» **What is expected**
Line by line, restate the material exactly.

::::::::

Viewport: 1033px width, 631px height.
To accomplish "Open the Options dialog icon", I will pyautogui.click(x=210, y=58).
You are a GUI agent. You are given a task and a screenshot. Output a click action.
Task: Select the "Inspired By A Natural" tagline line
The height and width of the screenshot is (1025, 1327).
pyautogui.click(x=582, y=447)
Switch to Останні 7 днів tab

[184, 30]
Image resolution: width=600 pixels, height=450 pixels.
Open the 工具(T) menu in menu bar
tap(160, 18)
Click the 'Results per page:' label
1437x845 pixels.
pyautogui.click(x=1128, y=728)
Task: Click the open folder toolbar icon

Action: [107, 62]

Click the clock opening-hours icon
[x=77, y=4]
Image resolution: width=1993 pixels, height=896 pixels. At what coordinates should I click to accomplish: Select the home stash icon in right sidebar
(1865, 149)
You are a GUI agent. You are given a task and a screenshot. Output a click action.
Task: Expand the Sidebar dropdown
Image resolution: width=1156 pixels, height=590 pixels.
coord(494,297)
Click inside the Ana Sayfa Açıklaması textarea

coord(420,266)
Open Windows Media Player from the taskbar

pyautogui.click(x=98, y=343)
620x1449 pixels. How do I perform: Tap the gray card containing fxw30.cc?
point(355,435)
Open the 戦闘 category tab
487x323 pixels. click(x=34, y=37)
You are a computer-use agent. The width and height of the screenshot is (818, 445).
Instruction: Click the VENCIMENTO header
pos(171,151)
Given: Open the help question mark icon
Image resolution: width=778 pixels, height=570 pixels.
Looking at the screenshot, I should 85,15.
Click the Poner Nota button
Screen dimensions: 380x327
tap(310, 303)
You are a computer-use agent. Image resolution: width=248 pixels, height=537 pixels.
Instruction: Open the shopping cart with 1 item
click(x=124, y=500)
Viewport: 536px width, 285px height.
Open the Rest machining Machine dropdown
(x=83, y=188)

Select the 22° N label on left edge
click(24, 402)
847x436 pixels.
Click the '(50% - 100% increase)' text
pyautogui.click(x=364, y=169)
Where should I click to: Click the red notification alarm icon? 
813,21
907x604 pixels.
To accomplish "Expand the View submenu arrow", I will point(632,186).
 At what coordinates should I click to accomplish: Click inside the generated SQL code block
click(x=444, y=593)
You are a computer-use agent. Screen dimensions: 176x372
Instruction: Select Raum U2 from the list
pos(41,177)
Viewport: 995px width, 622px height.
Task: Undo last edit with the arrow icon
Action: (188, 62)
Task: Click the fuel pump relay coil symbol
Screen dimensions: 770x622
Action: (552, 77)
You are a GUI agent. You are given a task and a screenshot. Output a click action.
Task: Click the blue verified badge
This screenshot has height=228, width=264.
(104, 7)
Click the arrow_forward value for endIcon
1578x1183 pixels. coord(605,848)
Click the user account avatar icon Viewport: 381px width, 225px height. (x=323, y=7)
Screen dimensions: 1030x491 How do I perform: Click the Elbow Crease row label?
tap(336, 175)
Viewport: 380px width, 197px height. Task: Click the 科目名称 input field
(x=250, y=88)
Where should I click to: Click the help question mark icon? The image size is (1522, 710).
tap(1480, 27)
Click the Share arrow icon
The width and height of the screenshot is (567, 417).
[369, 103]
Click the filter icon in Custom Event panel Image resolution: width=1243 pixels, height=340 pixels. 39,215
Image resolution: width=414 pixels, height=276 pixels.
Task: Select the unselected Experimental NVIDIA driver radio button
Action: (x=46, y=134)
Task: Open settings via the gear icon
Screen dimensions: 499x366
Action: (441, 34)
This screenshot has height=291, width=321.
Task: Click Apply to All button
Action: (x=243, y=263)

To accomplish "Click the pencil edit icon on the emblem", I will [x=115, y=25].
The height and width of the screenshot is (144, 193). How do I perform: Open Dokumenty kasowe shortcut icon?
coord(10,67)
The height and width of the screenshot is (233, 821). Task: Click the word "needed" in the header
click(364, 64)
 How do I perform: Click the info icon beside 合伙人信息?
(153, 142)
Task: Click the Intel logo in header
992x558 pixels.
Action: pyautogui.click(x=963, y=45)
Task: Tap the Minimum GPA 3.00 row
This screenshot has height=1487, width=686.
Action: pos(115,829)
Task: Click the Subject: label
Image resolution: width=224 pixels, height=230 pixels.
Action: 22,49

::::::::

» **Answer to the exercise**
Viewport: 1033px width, 631px height.
To accomplish "Open the Options dialog icon", I will pyautogui.click(x=210, y=58).
You are a GUI agent. You are given a task and a screenshot. Output a click action.
Task: Select the "Inspired By A Natural" tagline line
The height and width of the screenshot is (1025, 1327).
pyautogui.click(x=582, y=447)
Switch to Останні 7 днів tab

[184, 30]
Image resolution: width=600 pixels, height=450 pixels.
Open the 工具(T) menu in menu bar
tap(160, 18)
Click the 'Results per page:' label
1437x845 pixels.
pyautogui.click(x=1128, y=728)
Task: Click the open folder toolbar icon

Action: [107, 62]

Click the clock opening-hours icon
[x=77, y=4]
Image resolution: width=1993 pixels, height=896 pixels. At what coordinates should I click to accomplish: Select the home stash icon in right sidebar
(1865, 149)
You are a GUI agent. You are given a task and a screenshot. Output a click action.
Task: Expand the Sidebar dropdown
Image resolution: width=1156 pixels, height=590 pixels.
coord(494,297)
Click inside the Ana Sayfa Açıklaması textarea

coord(420,266)
Open Windows Media Player from the taskbar

pyautogui.click(x=98, y=343)
620x1449 pixels. How do I perform: Tap the gray card containing fxw30.cc?
point(355,435)
Open the 戦闘 category tab
487x323 pixels. click(x=34, y=37)
You are a computer-use agent. The width and height of the screenshot is (818, 445).
Instruction: Click the VENCIMENTO header
pos(171,151)
Given: Open the help question mark icon
Image resolution: width=778 pixels, height=570 pixels.
Looking at the screenshot, I should 85,15.
Click the Poner Nota button
Screen dimensions: 380x327
tap(310, 303)
You are a computer-use agent. Image resolution: width=248 pixels, height=537 pixels.
Instruction: Open the shopping cart with 1 item
click(x=124, y=500)
Viewport: 536px width, 285px height.
Open the Rest machining Machine dropdown
(x=83, y=188)

Select the 22° N label on left edge
click(24, 402)
847x436 pixels.
Click the '(50% - 100% increase)' text
pyautogui.click(x=364, y=169)
Where should I click to: Click the red notification alarm icon? 
813,21
907x604 pixels.
To accomplish "Expand the View submenu arrow", I will point(632,186).
 At what coordinates should I click to accomplish: Click inside the generated SQL code block
click(x=444, y=593)
You are a computer-use agent. Screen dimensions: 176x372
Instruction: Select Raum U2 from the list
pos(41,177)
Viewport: 995px width, 622px height.
Task: Undo last edit with the arrow icon
Action: (188, 62)
Task: Click the fuel pump relay coil symbol
Screen dimensions: 770x622
Action: (552, 77)
You are a GUI agent. You are given a task and a screenshot. Output a click action.
Task: Click the blue verified badge
This screenshot has height=228, width=264.
(104, 7)
Click the arrow_forward value for endIcon
1578x1183 pixels. coord(605,848)
Click the user account avatar icon Viewport: 381px width, 225px height. (x=323, y=7)
Screen dimensions: 1030x491 How do I perform: Click the Elbow Crease row label?
tap(336, 175)
Viewport: 380px width, 197px height. Task: Click the 科目名称 input field
(x=250, y=88)
Where should I click to: Click the help question mark icon? The image size is (1522, 710).
tap(1480, 27)
Click the Share arrow icon
The width and height of the screenshot is (567, 417).
[369, 103]
Click the filter icon in Custom Event panel Image resolution: width=1243 pixels, height=340 pixels. 39,215
Image resolution: width=414 pixels, height=276 pixels.
Task: Select the unselected Experimental NVIDIA driver radio button
Action: (x=46, y=134)
Task: Open settings via the gear icon
Screen dimensions: 499x366
Action: (441, 34)
This screenshot has height=291, width=321.
Task: Click Apply to All button
Action: (x=243, y=263)

To accomplish "Click the pencil edit icon on the emblem", I will [x=115, y=25].
The height and width of the screenshot is (144, 193). How do I perform: Open Dokumenty kasowe shortcut icon?
coord(10,67)
The height and width of the screenshot is (233, 821). Task: Click the word "needed" in the header
click(364, 64)
 How do I perform: Click the info icon beside 合伙人信息?
(153, 142)
Task: Click the Intel logo in header
992x558 pixels.
Action: pyautogui.click(x=963, y=45)
Task: Tap the Minimum GPA 3.00 row
This screenshot has height=1487, width=686.
Action: pos(115,829)
Task: Click the Subject: label
Image resolution: width=224 pixels, height=230 pixels.
Action: 22,49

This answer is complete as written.